• **Description of the task**
Work through the records below and copy every line that includes "menu".

======== Information provided

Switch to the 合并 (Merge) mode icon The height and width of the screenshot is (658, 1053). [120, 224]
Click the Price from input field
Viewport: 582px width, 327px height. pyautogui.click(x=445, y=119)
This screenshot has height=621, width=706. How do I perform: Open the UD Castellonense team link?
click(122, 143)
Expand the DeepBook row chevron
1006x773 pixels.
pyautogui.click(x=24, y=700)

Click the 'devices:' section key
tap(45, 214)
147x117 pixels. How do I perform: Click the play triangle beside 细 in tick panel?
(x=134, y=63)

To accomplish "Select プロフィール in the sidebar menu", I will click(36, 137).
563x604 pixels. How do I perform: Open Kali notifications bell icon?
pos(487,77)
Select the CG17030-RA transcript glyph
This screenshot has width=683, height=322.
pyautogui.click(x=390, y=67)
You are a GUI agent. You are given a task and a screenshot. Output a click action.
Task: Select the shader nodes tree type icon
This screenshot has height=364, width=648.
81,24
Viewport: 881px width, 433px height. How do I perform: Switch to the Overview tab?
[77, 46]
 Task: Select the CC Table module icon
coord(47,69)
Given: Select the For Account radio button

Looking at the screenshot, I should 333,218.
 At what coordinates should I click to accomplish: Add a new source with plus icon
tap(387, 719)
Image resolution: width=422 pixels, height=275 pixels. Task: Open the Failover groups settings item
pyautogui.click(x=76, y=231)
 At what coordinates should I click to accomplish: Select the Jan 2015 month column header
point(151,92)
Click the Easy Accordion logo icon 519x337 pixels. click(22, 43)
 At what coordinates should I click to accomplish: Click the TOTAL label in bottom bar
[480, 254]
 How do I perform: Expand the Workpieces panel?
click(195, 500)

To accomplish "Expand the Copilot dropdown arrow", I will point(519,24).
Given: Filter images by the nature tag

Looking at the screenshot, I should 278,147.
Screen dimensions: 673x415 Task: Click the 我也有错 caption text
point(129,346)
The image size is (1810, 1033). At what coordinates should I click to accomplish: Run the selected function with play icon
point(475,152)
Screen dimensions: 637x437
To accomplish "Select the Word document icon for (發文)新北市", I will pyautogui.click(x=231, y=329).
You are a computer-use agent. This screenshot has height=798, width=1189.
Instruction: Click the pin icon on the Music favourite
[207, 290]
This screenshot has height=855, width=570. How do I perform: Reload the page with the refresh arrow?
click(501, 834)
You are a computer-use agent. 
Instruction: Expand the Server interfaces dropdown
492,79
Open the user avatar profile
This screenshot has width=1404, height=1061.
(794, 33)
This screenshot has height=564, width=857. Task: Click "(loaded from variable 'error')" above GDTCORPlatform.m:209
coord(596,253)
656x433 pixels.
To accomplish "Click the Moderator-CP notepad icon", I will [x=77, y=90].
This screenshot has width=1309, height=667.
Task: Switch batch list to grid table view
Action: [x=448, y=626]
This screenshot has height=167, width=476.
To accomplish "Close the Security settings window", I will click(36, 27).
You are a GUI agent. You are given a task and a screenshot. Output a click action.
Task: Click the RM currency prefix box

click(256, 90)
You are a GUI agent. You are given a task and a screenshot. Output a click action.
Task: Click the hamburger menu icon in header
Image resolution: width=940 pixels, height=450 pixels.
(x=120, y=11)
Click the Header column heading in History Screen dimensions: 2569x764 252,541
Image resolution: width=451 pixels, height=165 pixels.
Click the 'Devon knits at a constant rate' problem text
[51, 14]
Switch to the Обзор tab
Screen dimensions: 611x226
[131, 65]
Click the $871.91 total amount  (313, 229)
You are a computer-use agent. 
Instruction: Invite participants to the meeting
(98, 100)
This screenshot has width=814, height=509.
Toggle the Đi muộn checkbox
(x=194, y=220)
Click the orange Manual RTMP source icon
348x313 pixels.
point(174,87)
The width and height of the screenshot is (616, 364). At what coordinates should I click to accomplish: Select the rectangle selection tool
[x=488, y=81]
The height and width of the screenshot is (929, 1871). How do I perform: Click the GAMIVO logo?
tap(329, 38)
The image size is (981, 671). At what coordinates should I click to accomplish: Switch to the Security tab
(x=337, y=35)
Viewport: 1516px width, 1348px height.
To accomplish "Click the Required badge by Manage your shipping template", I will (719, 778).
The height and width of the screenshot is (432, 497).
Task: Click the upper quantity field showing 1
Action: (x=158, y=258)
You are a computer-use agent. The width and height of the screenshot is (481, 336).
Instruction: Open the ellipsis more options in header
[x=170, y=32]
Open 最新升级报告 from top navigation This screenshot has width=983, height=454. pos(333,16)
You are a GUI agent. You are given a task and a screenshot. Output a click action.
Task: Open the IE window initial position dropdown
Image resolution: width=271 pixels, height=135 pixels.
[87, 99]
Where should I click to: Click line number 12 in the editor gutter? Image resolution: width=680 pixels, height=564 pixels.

================

• **Problem solution**
To accomplish "Select プロフィール in the sidebar menu", I will click(36, 137).
Task: Click the hamburger menu icon in header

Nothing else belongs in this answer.